▸ **Given request**: Rewrite every line of the rows below as a numbered list, skipping any blank lines.

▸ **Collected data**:
::::::::::
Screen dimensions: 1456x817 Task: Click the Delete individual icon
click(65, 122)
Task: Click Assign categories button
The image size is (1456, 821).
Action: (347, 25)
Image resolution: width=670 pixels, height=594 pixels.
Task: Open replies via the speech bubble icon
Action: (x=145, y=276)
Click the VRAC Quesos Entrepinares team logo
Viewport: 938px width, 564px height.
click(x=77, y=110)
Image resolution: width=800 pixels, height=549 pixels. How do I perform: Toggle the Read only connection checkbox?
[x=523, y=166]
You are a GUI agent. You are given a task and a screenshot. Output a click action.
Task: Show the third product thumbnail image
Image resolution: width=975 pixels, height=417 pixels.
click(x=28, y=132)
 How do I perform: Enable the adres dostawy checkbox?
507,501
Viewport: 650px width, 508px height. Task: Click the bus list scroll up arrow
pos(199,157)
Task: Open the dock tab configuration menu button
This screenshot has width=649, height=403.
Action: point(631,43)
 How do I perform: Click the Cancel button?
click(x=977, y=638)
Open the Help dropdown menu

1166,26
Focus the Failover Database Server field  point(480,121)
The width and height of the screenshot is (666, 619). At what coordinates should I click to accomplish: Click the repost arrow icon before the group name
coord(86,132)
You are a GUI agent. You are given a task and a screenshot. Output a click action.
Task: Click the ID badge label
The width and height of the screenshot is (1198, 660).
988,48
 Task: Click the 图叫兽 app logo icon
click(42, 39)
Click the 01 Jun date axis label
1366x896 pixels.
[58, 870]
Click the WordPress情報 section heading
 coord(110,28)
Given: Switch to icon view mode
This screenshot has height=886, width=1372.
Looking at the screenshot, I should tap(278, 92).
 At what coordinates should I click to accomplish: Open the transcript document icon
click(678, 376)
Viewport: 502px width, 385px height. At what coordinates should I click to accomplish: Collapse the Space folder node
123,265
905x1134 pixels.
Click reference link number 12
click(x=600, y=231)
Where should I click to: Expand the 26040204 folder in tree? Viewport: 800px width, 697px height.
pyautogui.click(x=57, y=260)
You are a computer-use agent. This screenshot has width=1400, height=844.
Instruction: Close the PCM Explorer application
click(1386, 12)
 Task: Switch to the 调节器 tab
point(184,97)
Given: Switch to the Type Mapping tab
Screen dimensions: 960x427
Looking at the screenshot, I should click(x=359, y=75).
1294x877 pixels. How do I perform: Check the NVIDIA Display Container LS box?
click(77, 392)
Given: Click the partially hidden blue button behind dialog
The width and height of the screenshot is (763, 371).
::::::::::
▸ **Response to the task**:
1. Screen dimensions: 1456x817 Task: Click the Delete individual icon
2. click(65, 122)
3. Task: Click Assign categories button
4. The image size is (1456, 821).
5. Action: (347, 25)
6. Image resolution: width=670 pixels, height=594 pixels.
7. Task: Open replies via the speech bubble icon
8. Action: (x=145, y=276)
9. Click the VRAC Quesos Entrepinares team logo
10. Viewport: 938px width, 564px height.
11. click(x=77, y=110)
12. Image resolution: width=800 pixels, height=549 pixels. How do I perform: Toggle the Read only connection checkbox?
13. [x=523, y=166]
14. You are a GUI agent. You are given a task and a screenshot. Output a click action.
15. Task: Show the third product thumbnail image
16. Image resolution: width=975 pixels, height=417 pixels.
17. click(x=28, y=132)
18.  How do I perform: Enable the adres dostawy checkbox?
19. 507,501
20. Viewport: 650px width, 508px height. Task: Click the bus list scroll up arrow
21. pos(199,157)
22. Task: Open the dock tab configuration menu button
23. This screenshot has width=649, height=403.
24. Action: point(631,43)
25.  How do I perform: Click the Cancel button?
26. click(x=977, y=638)
27. Open the Help dropdown menu
28. 1166,26
29. Focus the Failover Database Server field  point(480,121)
30. The width and height of the screenshot is (666, 619). At what coordinates should I click to accomplish: Click the repost arrow icon before the group name
31. coord(86,132)
32. You are a GUI agent. You are given a task and a screenshot. Output a click action.
33. Task: Click the ID badge label
34. The width and height of the screenshot is (1198, 660).
35. 988,48
36.  Task: Click the 图叫兽 app logo icon
37. click(42, 39)
38. Click the 01 Jun date axis label
39. 1366x896 pixels.
40. [58, 870]
41. Click the WordPress情報 section heading
42.  coord(110,28)
43. Given: Switch to icon view mode
44. This screenshot has height=886, width=1372.
45. Looking at the screenshot, I should tap(278, 92).
46.  At what coordinates should I click to accomplish: Open the transcript document icon
47. click(678, 376)
48. Viewport: 502px width, 385px height. At what coordinates should I click to accomplish: Collapse the Space folder node
49. 123,265
50. 905x1134 pixels.
51. Click reference link number 12
52. click(x=600, y=231)
53. Where should I click to: Expand the 26040204 folder in tree? Viewport: 800px width, 697px height.
54. pyautogui.click(x=57, y=260)
55. You are a computer-use agent. This screenshot has width=1400, height=844.
56. Instruction: Close the PCM Explorer application
57. click(1386, 12)
58.  Task: Switch to the 调节器 tab
59. point(184,97)
60. Given: Switch to the Type Mapping tab
61. Screen dimensions: 960x427
62. Looking at the screenshot, I should click(x=359, y=75).
63. 1294x877 pixels. How do I perform: Check the NVIDIA Display Container LS box?
64. click(77, 392)
65. Given: Click the partially hidden blue button behind dialog
66. The width and height of the screenshot is (763, 371).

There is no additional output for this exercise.